This brief provides guidelines and considerations for adapting leading SEL programs to out-of-school settings.
December 2017
  • Author(s)
  • Stephanie Jones, Rebecca Bailey, Katharine Brush, and Jennifer Kahn
  • Publisher(s)
  • Harvard Graduate School of Education
Page Count 9 pages


How we did this

This brief is part of a series commissioned by the Wallace Foundation that draws upon Navigating Social and Emotional Learning from the Inside Out, a resource developed by our team to analyze widely-used SEL programs and provide comprehensive details, transparent information, and cross-program analyses about the various in-school and out-of-school-time programs that are currently available in US contexts. 

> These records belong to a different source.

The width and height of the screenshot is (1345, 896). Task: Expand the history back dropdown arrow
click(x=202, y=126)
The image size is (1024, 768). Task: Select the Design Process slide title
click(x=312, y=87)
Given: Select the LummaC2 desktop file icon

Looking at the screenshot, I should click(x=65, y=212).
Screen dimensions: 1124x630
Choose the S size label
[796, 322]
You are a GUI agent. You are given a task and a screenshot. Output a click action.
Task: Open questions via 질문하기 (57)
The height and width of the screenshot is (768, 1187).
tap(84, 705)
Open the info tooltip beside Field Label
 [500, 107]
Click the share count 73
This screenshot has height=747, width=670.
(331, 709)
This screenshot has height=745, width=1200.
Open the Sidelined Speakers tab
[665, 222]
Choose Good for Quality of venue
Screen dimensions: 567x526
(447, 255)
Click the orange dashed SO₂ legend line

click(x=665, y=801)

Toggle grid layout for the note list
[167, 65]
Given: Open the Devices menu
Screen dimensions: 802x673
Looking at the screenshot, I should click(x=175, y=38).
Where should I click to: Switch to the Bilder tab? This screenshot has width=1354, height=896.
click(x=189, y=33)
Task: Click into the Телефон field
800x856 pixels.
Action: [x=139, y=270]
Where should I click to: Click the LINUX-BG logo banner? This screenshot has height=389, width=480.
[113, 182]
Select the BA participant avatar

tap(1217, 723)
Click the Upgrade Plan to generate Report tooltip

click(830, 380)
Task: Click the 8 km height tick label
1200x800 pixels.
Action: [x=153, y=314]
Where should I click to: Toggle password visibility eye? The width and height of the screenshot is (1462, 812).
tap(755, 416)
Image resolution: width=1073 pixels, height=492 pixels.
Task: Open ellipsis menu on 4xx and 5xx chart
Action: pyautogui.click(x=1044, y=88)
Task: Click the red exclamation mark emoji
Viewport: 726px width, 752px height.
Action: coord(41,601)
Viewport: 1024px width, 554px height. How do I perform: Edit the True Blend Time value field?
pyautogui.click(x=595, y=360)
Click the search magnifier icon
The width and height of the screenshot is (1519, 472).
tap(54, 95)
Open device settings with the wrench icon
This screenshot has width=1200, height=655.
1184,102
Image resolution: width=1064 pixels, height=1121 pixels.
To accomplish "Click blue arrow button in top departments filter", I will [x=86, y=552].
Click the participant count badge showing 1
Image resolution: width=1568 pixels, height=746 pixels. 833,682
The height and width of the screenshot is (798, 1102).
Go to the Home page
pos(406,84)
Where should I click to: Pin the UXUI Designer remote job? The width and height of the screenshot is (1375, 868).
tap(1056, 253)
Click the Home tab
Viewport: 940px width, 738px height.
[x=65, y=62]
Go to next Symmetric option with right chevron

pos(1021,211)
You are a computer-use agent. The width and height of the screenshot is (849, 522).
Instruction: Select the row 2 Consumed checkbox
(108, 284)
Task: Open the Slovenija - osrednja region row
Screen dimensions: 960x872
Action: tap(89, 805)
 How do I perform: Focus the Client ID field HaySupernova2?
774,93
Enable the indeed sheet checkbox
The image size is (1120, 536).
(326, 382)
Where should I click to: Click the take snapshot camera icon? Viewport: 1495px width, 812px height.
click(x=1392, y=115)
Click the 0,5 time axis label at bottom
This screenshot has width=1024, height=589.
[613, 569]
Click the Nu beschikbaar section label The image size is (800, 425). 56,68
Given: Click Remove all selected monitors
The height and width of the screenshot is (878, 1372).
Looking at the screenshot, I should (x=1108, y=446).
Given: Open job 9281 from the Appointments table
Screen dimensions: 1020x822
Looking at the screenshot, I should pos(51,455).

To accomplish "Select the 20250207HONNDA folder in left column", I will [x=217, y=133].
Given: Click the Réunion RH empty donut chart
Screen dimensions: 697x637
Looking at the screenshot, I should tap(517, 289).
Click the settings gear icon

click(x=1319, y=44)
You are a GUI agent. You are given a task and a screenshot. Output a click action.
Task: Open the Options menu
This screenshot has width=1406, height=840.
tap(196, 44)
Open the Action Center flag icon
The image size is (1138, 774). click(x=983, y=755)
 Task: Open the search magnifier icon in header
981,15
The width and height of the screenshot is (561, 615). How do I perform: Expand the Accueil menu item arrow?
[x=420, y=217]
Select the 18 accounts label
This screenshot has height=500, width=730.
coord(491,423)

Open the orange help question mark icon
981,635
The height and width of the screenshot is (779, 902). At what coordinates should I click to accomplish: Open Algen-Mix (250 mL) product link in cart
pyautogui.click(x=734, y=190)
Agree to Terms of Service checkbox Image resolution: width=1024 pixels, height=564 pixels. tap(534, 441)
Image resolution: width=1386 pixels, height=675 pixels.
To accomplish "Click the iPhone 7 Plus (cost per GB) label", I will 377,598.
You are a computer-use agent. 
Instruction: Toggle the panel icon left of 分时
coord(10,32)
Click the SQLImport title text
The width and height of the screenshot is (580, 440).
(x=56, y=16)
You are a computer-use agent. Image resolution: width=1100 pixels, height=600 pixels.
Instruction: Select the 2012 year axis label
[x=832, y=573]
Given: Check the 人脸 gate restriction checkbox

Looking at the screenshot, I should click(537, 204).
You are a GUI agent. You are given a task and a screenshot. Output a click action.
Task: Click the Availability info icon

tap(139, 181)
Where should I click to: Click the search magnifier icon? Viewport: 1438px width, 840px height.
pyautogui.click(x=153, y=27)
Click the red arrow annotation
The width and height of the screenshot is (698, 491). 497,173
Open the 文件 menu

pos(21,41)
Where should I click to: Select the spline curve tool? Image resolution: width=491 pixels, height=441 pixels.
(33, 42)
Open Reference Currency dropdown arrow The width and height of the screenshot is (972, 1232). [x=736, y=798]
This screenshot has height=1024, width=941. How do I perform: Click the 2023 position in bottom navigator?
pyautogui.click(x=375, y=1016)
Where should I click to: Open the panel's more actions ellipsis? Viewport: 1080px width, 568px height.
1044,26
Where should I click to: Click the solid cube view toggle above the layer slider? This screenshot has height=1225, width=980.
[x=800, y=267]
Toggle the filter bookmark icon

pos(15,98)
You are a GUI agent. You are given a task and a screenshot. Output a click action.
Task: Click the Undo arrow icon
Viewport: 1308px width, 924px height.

OST programs have many advantages in implementing SEL. They have flexibility in pursuing their goals and mission. They don't face the curricular demands that can undermine SEL taught in schools. They also tend to be less structured. This offers participating students more opportunities to develop relationships that enhance their SEL. 

SEL can therefore yield significant benefits in OST settings. When OST programs are intentional about SEL, it is easier for them to work together with schools. And, the more participating students can benefit.  

This brief brings a sharper focus to SEL programs that work well in OST settings. It identifies three evidence-based programs (Before the Bullying, Girls on the Run, and Wings) designed for OST. It highlights the key features and components of each program. It also breaks down grade range, program focus, instructional strategy, skill focus, and other features. 

Because there are so few SEL programs tailored for OST, this brief also identifies SEL programs adaptable to OST settings. These school-based programs focus on a variety of skills and use different teaching strategies. They provide varying levels of implementation support and have different levels of effectiveness. Practitioners can use charts to determine which programs are adaptable to their context, or have the potential to be. 

The authors conclude by offering guidelines and considerations to help OST practitioners adapt curricula and make "best fit" program decisions.  These guidelines include underlying principles of successful SEL implementation and five key considerations for program adaptation. There is also a diagram to walk practitioners through the program selection process. An attachment includes a worksheet for OST settings with three hypothetical case studies.


A rigorous review of afterschool programs targeting SEL found that program participants demonstrated positive changes in feelings and attitudes, behavioral adjustment, and academic performance.

Key Takeaways

  • OST programs have many advantages in implementing SEL programming because they have more flexibility and are less structured than traditional schooling. 
  • When OST programs are intentional about addressing SEL, they can partner with schools more effectively.  
  • There are relatively few SEL programs geared specifically for OST. As a result, many afterschool programs borrow from or adapt in-school SEL curriculum. 
  • A set of guidelines and considerations can help practitioners make “best fit” decisions for successful SEL adaptation and implementation.  
  • Practitioners can use charts to determine which programs are adaptable to their context, or have the potential to be.